The above-mentioned ice making device does not require a heating device for separating the ice layer from the ice making base as in the prior art, and can be simply configured and manufactured at low cost. Because the configuration is simple,
It has few failures and has a long life.

It should be noted that, without using the special device as described above,
The flexible hose (1) can be dipped in a pond or pool to make ice. Of course, the ice pieces produced by the present invention can be used for various purposes such as heat storage for air conditioning, materials for artificial snow scattered on artificial ski resorts, and cold storage ice for fresh fish.

The present invention is not limited to the configuration of the above embodiment, and various modifications are possible within the scope of the claims.

[Brief description of drawings]

FIG. 1 is an explanatory diagram of an experimental apparatus.

FIG. 2 is a front view of a flexible hose with a part shown in section.

FIG. 3 is a sectional view of the ice making device.

FIG. 4 is an explanatory diagram of a flexible hose of a first failure example.

FIG. 5 is an explanatory view of a flexible hose of a second failure example.

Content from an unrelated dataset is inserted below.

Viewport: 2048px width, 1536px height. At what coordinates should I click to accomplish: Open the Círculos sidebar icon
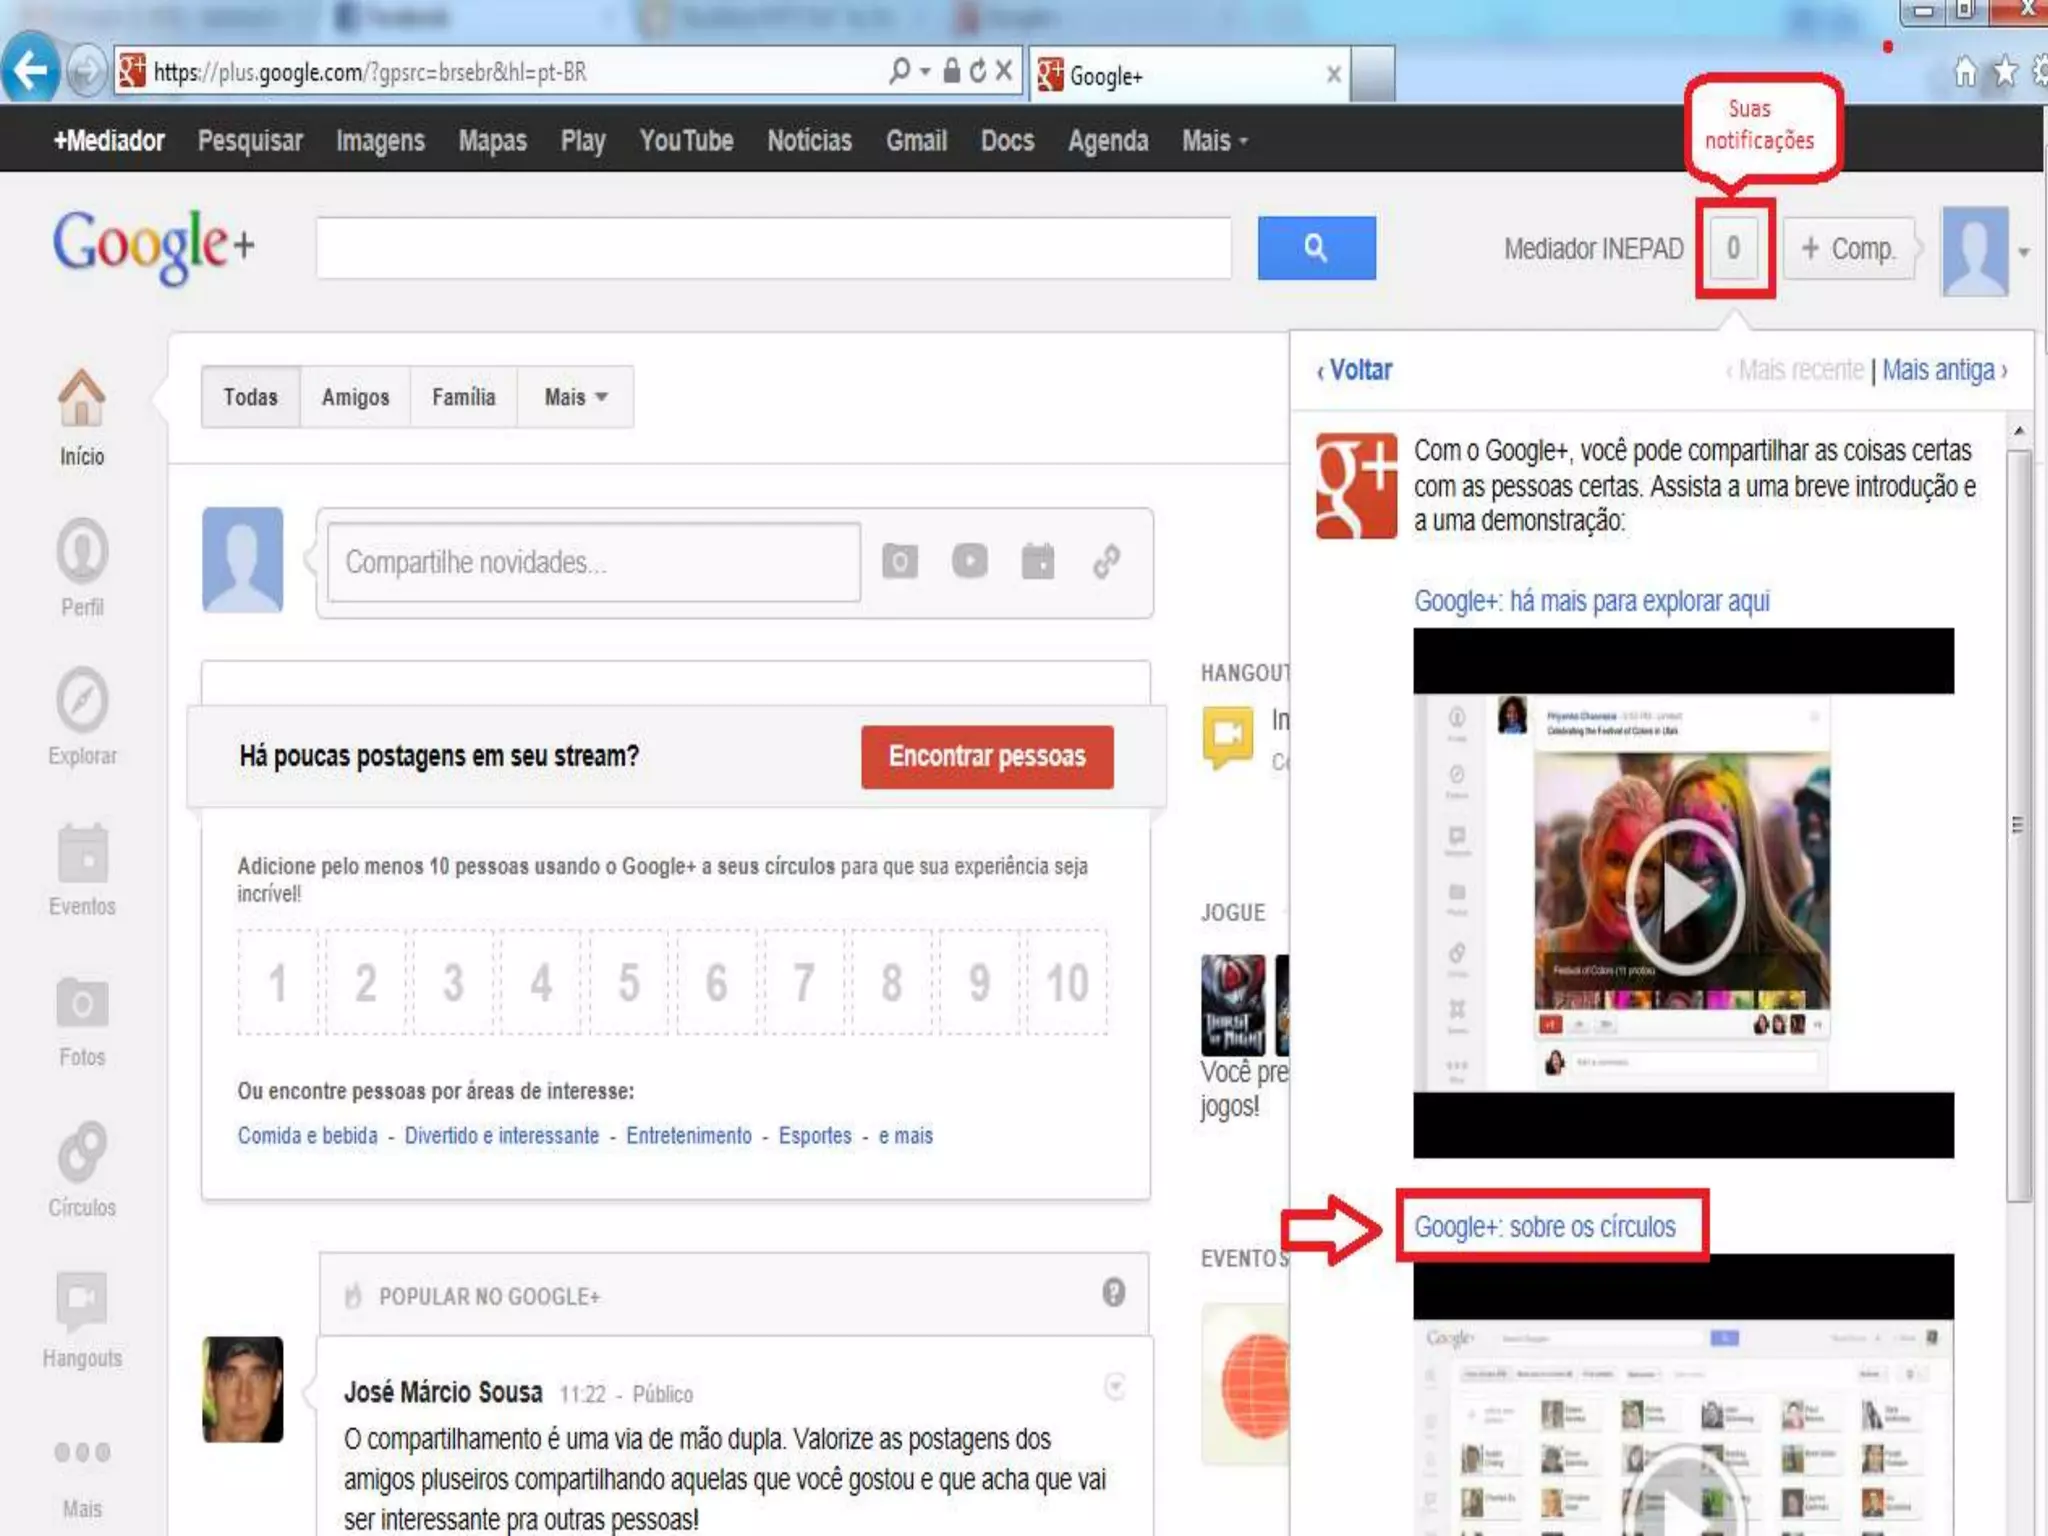pos(81,1152)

FIG. 6 is an explanatory diagram of a flexible hose of a third failure example.

[Explanation of symbols]

 (1) Flexible hose (11) Ridge (2) Water tank (3) Circulation pipeline (4) Refrigerator (5) Bypass pipeline (6) Ice recovery tank

Claims (1)

[Claims] 1. A flexible hose (1) integrally formed with a spiral projection (11) on the outer peripheral surface thereof is immersed in a water tank (2), and the hose surface is placed inside the hose (1). By circulating a refrigerant that cools below the freezing point to form an ice layer (7) on the surface of the hose, and when the ice layer (7) reaches the desired thickness, increase the internal pressure of the flexible hose (1) to increase the hose. A method for producing ice pieces, which comprises inflating and deforming, breaking the ice layer (7) on the surface of the hose by the expansion and deforming force of the hose, and separating and separating from the hose surface to produce ice pieces.